##### Input data

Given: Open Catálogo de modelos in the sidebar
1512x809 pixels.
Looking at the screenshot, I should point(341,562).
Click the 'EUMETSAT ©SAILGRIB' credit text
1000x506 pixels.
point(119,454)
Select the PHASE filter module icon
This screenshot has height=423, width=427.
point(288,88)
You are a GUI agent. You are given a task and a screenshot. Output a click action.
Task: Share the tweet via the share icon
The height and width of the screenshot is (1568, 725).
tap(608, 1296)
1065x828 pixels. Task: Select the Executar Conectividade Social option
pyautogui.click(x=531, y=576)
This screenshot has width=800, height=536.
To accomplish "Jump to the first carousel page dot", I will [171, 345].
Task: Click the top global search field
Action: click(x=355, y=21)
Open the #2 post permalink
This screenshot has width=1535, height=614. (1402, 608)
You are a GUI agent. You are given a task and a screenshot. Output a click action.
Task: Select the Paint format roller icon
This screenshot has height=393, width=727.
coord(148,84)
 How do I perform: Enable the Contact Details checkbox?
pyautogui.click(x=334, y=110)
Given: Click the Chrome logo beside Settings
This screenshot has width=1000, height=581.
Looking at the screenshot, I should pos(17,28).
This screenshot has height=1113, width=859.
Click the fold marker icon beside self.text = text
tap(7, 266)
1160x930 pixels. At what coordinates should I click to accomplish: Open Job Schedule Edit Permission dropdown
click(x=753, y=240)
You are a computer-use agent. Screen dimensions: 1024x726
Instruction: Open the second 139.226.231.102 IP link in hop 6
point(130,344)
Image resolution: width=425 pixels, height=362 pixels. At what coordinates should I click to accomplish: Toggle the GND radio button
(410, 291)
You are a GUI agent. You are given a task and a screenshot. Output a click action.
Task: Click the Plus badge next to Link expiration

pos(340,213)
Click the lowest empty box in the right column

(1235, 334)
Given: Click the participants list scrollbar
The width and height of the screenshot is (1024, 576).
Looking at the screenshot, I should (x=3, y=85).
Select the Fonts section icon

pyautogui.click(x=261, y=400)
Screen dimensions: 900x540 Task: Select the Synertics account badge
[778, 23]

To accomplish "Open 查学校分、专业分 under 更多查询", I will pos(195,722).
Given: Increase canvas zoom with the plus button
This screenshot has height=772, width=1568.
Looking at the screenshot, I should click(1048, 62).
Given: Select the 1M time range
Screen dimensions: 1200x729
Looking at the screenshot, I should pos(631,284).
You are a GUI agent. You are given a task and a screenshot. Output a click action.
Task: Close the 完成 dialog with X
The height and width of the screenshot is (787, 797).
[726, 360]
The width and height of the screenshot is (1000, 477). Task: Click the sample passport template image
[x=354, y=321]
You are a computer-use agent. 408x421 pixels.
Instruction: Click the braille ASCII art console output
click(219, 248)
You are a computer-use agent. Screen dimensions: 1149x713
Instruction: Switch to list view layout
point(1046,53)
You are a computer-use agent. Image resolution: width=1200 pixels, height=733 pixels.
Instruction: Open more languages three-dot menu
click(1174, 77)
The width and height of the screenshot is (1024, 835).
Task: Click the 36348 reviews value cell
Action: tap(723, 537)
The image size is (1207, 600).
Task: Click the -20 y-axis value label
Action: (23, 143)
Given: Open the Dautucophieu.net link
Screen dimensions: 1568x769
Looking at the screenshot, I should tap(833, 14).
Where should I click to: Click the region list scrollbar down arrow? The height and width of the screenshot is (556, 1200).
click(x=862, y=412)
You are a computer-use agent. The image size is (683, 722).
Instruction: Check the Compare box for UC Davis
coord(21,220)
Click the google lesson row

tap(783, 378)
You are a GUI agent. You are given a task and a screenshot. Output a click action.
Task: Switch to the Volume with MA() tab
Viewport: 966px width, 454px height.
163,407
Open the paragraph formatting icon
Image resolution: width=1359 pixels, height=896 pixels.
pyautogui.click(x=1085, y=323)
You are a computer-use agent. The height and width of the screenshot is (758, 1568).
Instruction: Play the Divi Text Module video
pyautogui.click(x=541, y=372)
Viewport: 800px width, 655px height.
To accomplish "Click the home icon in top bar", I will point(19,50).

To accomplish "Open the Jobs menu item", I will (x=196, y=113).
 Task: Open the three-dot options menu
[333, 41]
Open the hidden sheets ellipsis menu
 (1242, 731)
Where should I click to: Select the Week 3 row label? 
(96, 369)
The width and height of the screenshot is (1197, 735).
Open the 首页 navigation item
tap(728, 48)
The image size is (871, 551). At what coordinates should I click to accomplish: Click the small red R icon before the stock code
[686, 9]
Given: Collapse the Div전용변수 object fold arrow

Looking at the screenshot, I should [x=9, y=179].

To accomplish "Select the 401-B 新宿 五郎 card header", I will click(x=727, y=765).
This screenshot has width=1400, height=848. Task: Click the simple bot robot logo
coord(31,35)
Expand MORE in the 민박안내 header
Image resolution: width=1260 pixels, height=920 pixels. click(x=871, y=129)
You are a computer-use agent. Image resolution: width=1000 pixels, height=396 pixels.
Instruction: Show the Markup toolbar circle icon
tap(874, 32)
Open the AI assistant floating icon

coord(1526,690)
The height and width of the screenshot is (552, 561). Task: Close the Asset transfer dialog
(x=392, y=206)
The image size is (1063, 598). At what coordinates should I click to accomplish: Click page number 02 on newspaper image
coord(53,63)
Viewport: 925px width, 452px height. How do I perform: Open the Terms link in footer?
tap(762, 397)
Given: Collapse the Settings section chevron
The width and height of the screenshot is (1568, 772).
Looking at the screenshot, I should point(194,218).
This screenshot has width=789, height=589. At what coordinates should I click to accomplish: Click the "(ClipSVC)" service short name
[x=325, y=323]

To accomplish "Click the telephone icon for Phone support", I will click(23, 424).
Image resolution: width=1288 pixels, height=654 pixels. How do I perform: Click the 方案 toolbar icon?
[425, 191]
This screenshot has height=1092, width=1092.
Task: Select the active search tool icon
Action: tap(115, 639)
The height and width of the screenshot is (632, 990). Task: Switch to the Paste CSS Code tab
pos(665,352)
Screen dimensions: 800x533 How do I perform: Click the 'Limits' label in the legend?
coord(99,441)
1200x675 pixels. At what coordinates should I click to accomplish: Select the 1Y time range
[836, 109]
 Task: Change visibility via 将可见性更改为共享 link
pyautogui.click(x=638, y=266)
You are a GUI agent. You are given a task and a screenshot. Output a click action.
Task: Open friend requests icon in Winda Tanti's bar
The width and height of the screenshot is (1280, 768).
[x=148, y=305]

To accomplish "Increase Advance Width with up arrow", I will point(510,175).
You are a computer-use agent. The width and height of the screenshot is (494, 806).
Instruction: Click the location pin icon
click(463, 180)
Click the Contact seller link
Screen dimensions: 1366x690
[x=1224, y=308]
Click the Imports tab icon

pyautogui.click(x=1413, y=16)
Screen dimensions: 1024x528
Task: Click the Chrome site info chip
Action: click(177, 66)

##########

* [Task objective] Exactly reproduce all of the entries.

* [Result]
Given: Open Catálogo de modelos in the sidebar
1512x809 pixels.
Looking at the screenshot, I should point(341,562).
Click the 'EUMETSAT ©SAILGRIB' credit text
1000x506 pixels.
point(119,454)
Select the PHASE filter module icon
This screenshot has height=423, width=427.
point(288,88)
You are a GUI agent. You are given a task and a screenshot. Output a click action.
Task: Share the tweet via the share icon
The height and width of the screenshot is (1568, 725).
tap(608, 1296)
1065x828 pixels. Task: Select the Executar Conectividade Social option
pyautogui.click(x=531, y=576)
This screenshot has width=800, height=536.
To accomplish "Jump to the first carousel page dot", I will [171, 345].
Task: Click the top global search field
Action: click(x=355, y=21)
Open the #2 post permalink
This screenshot has width=1535, height=614. (1402, 608)
You are a GUI agent. You are given a task and a screenshot. Output a click action.
Task: Select the Paint format roller icon
This screenshot has height=393, width=727.
coord(148,84)
 How do I perform: Enable the Contact Details checkbox?
pyautogui.click(x=334, y=110)
Given: Click the Chrome logo beside Settings
This screenshot has width=1000, height=581.
Looking at the screenshot, I should pos(17,28).
This screenshot has height=1113, width=859.
Click the fold marker icon beside self.text = text
tap(7, 266)
1160x930 pixels. At what coordinates should I click to accomplish: Open Job Schedule Edit Permission dropdown
click(x=753, y=240)
You are a computer-use agent. Screen dimensions: 1024x726
Instruction: Open the second 139.226.231.102 IP link in hop 6
point(130,344)
Image resolution: width=425 pixels, height=362 pixels. At what coordinates should I click to accomplish: Toggle the GND radio button
(410, 291)
You are a GUI agent. You are given a task and a screenshot. Output a click action.
Task: Click the Plus badge next to Link expiration

pos(340,213)
Click the lowest empty box in the right column

(1235, 334)
Given: Click the participants list scrollbar
The width and height of the screenshot is (1024, 576).
Looking at the screenshot, I should (x=3, y=85).
Select the Fonts section icon

pyautogui.click(x=261, y=400)
Screen dimensions: 900x540 Task: Select the Synertics account badge
[778, 23]

To accomplish "Open 查学校分、专业分 under 更多查询", I will pos(195,722).
Given: Increase canvas zoom with the plus button
This screenshot has height=772, width=1568.
Looking at the screenshot, I should click(1048, 62).
Given: Select the 1M time range
Screen dimensions: 1200x729
Looking at the screenshot, I should pos(631,284).
You are a GUI agent. You are given a task and a screenshot. Output a click action.
Task: Close the 完成 dialog with X
The height and width of the screenshot is (787, 797).
[726, 360]
The width and height of the screenshot is (1000, 477). Task: Click the sample passport template image
[x=354, y=321]
You are a computer-use agent. 408x421 pixels.
Instruction: Click the braille ASCII art console output
click(219, 248)
You are a computer-use agent. Screen dimensions: 1149x713
Instruction: Switch to list view layout
point(1046,53)
You are a computer-use agent. Image resolution: width=1200 pixels, height=733 pixels.
Instruction: Open more languages three-dot menu
click(1174, 77)
The width and height of the screenshot is (1024, 835).
Task: Click the 36348 reviews value cell
Action: tap(723, 537)
The image size is (1207, 600).
Task: Click the -20 y-axis value label
Action: (23, 143)
Given: Open the Dautucophieu.net link
Screen dimensions: 1568x769
Looking at the screenshot, I should tap(833, 14).
Where should I click to: Click the region list scrollbar down arrow? The height and width of the screenshot is (556, 1200).
click(x=862, y=412)
You are a computer-use agent. The image size is (683, 722).
Instruction: Check the Compare box for UC Davis
coord(21,220)
Click the google lesson row

tap(783, 378)
You are a GUI agent. You are given a task and a screenshot. Output a click action.
Task: Switch to the Volume with MA() tab
Viewport: 966px width, 454px height.
163,407
Open the paragraph formatting icon
Image resolution: width=1359 pixels, height=896 pixels.
pyautogui.click(x=1085, y=323)
You are a computer-use agent. The height and width of the screenshot is (758, 1568).
Instruction: Play the Divi Text Module video
pyautogui.click(x=541, y=372)
Viewport: 800px width, 655px height.
To accomplish "Click the home icon in top bar", I will point(19,50).

To accomplish "Open the Jobs menu item", I will (x=196, y=113).
 Task: Open the three-dot options menu
[333, 41]
Open the hidden sheets ellipsis menu
 (1242, 731)
Where should I click to: Select the Week 3 row label? 
(96, 369)
The width and height of the screenshot is (1197, 735).
Open the 首页 navigation item
tap(728, 48)
The image size is (871, 551). At what coordinates should I click to accomplish: Click the small red R icon before the stock code
[686, 9]
Given: Collapse the Div전용변수 object fold arrow

Looking at the screenshot, I should [x=9, y=179].

To accomplish "Select the 401-B 新宿 五郎 card header", I will click(x=727, y=765).
This screenshot has width=1400, height=848. Task: Click the simple bot robot logo
coord(31,35)
Expand MORE in the 민박안내 header
Image resolution: width=1260 pixels, height=920 pixels. click(x=871, y=129)
You are a computer-use agent. Image resolution: width=1000 pixels, height=396 pixels.
Instruction: Show the Markup toolbar circle icon
tap(874, 32)
Open the AI assistant floating icon

coord(1526,690)
The height and width of the screenshot is (552, 561). Task: Close the Asset transfer dialog
(x=392, y=206)
The image size is (1063, 598). At what coordinates should I click to accomplish: Click page number 02 on newspaper image
coord(53,63)
Viewport: 925px width, 452px height. How do I perform: Open the Terms link in footer?
tap(762, 397)
Given: Collapse the Settings section chevron
The width and height of the screenshot is (1568, 772).
Looking at the screenshot, I should point(194,218).
This screenshot has width=789, height=589. At what coordinates should I click to accomplish: Click the "(ClipSVC)" service short name
[x=325, y=323]

To accomplish "Click the telephone icon for Phone support", I will click(23, 424).
Image resolution: width=1288 pixels, height=654 pixels. How do I perform: Click the 方案 toolbar icon?
[425, 191]
This screenshot has height=1092, width=1092.
Task: Select the active search tool icon
Action: tap(115, 639)
The height and width of the screenshot is (632, 990). Task: Switch to the Paste CSS Code tab
pos(665,352)
Screen dimensions: 800x533 How do I perform: Click the 'Limits' label in the legend?
coord(99,441)
1200x675 pixels. At what coordinates should I click to accomplish: Select the 1Y time range
[836, 109]
 Task: Change visibility via 将可见性更改为共享 link
pyautogui.click(x=638, y=266)
You are a GUI agent. You are given a task and a screenshot. Output a click action.
Task: Open friend requests icon in Winda Tanti's bar
The width and height of the screenshot is (1280, 768).
[x=148, y=305]

To accomplish "Increase Advance Width with up arrow", I will point(510,175).
You are a computer-use agent. The width and height of the screenshot is (494, 806).
Instruction: Click the location pin icon
click(463, 180)
Click the Contact seller link
Screen dimensions: 1366x690
[x=1224, y=308]
Click the Imports tab icon

pyautogui.click(x=1413, y=16)
Screen dimensions: 1024x528
Task: Click the Chrome site info chip
Action: click(177, 66)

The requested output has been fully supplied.